**Written exercise**
Render the lines of the records as a JSON list of strings, one string per line with blank lines omitted, beginning at the line that contains "570x396 pixels." and stopping after the final line of the records.

**Given data**
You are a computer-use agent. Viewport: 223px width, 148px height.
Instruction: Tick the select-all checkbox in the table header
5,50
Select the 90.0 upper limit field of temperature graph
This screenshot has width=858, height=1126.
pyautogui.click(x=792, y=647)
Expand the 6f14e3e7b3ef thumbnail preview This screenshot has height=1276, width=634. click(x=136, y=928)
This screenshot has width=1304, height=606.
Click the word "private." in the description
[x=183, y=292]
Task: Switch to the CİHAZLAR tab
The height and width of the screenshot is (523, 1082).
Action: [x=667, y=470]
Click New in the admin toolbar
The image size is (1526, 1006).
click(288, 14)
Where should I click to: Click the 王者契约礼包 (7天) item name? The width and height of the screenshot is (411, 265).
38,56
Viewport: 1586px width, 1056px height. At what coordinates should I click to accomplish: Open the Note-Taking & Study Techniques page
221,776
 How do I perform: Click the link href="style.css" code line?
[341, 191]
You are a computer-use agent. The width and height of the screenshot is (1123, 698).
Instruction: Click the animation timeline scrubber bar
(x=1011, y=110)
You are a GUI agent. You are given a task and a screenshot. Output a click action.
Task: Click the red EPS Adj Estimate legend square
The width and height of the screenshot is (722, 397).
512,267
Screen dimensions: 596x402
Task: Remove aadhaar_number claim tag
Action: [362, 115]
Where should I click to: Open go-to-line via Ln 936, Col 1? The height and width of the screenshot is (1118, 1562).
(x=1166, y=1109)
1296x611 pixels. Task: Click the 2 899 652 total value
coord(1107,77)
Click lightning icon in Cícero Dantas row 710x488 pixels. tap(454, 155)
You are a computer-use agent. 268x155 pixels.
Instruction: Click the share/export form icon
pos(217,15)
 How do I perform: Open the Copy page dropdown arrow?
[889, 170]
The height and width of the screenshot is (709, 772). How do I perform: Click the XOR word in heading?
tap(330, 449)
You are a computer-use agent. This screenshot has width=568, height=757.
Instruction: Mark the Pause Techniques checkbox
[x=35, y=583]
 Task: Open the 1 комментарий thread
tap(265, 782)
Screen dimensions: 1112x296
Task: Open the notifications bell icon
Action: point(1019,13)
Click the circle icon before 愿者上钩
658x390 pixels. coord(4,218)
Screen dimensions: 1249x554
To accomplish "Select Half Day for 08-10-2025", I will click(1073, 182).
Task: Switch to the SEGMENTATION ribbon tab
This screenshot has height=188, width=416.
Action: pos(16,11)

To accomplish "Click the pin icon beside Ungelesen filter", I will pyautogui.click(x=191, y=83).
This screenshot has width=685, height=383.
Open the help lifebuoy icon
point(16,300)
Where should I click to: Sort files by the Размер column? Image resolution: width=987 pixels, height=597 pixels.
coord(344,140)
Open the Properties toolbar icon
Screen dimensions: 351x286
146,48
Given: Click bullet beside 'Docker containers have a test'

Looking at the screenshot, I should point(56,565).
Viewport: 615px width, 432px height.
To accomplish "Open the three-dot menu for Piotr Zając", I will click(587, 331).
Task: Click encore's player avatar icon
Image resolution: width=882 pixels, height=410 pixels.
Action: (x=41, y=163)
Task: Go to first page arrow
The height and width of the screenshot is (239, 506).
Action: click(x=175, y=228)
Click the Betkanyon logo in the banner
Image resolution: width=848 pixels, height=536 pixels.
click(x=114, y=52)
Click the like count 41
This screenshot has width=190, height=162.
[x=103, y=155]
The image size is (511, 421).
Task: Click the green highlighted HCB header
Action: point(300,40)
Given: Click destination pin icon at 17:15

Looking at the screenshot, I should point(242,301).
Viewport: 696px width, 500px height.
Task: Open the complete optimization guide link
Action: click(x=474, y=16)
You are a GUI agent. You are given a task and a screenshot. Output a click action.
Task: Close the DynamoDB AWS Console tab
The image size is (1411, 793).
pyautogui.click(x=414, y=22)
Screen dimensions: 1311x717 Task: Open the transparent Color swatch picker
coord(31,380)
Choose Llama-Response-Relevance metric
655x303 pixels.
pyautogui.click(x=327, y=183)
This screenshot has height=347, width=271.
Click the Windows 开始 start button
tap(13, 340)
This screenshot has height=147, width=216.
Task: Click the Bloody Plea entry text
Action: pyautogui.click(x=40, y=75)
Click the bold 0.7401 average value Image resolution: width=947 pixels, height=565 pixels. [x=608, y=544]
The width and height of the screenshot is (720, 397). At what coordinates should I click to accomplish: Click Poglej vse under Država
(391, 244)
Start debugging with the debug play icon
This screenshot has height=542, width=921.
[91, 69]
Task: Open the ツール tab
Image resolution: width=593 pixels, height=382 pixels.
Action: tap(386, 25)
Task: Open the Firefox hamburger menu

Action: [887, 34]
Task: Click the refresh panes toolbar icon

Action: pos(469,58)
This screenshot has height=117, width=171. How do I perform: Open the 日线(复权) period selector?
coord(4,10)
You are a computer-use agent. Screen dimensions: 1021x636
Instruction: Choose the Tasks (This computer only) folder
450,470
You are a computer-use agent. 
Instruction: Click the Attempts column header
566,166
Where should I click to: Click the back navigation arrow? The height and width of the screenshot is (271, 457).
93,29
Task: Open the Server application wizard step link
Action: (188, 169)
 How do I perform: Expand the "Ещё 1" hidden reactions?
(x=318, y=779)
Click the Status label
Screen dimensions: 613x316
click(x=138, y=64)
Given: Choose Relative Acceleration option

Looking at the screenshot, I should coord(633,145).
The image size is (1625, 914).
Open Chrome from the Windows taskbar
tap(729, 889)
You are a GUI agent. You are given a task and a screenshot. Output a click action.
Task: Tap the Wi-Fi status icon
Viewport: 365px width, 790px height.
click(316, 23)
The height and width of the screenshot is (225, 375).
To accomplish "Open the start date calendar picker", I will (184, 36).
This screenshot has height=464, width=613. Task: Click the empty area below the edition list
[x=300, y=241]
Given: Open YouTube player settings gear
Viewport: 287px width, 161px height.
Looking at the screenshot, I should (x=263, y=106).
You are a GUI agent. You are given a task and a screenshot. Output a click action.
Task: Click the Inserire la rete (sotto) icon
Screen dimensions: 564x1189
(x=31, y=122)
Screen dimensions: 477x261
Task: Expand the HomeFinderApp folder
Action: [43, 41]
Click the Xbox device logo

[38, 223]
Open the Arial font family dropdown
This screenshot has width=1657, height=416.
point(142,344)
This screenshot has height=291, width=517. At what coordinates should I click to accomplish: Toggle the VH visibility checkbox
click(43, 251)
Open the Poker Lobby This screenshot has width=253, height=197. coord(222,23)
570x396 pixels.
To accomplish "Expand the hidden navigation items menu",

**The reply**
[
  "570x396 pixels.",
  "To accomplish \"Expand the hidden navigation items menu\","
]